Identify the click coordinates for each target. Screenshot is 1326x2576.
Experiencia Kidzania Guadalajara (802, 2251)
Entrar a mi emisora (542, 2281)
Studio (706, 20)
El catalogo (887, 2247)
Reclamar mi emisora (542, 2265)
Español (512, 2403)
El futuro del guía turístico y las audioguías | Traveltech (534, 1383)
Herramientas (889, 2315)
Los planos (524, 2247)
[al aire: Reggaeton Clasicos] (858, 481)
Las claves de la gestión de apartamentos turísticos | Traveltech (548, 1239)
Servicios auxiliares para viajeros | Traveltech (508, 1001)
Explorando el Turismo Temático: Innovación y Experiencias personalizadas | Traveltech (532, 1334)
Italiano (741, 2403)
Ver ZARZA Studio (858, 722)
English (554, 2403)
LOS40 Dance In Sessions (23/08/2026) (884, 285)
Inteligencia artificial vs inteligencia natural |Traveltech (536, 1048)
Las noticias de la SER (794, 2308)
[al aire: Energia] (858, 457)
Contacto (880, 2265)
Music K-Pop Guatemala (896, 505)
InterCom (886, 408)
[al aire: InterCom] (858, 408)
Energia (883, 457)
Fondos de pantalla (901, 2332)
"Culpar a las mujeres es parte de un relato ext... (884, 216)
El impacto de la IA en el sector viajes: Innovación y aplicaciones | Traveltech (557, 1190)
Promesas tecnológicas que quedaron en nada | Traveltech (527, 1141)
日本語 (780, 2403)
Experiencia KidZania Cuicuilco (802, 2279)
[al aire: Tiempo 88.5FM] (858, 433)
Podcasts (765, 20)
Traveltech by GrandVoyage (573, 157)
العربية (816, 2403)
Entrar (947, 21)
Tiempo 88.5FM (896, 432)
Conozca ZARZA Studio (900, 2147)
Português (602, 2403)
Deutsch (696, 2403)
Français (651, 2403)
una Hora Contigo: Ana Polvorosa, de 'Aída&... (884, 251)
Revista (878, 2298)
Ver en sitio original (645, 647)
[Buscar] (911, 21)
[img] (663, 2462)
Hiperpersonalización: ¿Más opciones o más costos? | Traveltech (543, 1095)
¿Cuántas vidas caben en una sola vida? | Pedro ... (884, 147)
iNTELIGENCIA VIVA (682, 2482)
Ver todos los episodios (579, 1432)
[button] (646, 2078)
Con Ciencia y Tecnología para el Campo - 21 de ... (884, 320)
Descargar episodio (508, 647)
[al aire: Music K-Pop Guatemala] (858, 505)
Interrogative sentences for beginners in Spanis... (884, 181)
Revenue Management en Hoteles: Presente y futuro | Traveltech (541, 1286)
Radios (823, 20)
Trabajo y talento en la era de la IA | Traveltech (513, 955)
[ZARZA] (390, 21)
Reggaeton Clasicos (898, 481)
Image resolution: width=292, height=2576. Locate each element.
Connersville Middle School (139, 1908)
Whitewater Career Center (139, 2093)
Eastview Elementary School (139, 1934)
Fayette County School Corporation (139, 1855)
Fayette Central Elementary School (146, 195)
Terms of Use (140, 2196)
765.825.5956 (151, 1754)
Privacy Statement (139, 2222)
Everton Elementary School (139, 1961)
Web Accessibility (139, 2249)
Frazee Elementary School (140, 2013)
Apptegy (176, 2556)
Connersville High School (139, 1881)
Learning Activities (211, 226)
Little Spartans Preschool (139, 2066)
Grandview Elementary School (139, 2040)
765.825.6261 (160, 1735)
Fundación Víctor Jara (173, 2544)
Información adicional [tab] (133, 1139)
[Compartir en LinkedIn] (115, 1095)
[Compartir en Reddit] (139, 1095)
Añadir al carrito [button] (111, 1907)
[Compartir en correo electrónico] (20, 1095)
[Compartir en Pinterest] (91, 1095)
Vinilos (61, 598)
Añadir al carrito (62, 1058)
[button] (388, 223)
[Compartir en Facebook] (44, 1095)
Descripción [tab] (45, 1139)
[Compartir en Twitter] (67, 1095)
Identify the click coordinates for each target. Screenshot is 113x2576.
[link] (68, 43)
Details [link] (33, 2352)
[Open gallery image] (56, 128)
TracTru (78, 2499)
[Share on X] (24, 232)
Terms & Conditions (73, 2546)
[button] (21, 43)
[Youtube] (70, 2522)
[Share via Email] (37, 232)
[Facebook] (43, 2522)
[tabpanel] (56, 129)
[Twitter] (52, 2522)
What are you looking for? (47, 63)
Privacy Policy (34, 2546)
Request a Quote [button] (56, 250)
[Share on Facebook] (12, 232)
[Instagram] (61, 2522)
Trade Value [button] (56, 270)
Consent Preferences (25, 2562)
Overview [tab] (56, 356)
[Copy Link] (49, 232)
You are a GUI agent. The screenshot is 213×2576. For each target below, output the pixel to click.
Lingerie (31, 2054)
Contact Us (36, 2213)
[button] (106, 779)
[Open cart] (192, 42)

☆ ☆ ☆ ☆

> Exercise description
Copy exactly the line that contains "Terms & Conditions (73, 2546)" and every line after it, up to and including the last line of the records.

> Answer
Terms & Conditions (73, 2546)
[button] (21, 43)
[Youtube] (70, 2522)
[Share via Email] (37, 232)
[Facebook] (43, 2522)
[tabpanel] (56, 129)
[Twitter] (52, 2522)
What are you looking for? (47, 63)
Privacy Policy (34, 2546)
Request a Quote [button] (56, 250)
[Share on Facebook] (12, 232)
[Instagram] (61, 2522)
Trade Value [button] (56, 270)
Consent Preferences (25, 2562)
Overview [tab] (56, 356)
[Copy Link] (49, 232)
You are a GUI agent. The screenshot is 213×2576. For each target below, output the pixel to click.
Lingerie (31, 2054)
Contact Us (36, 2213)
[button] (106, 779)
[Open cart] (192, 42)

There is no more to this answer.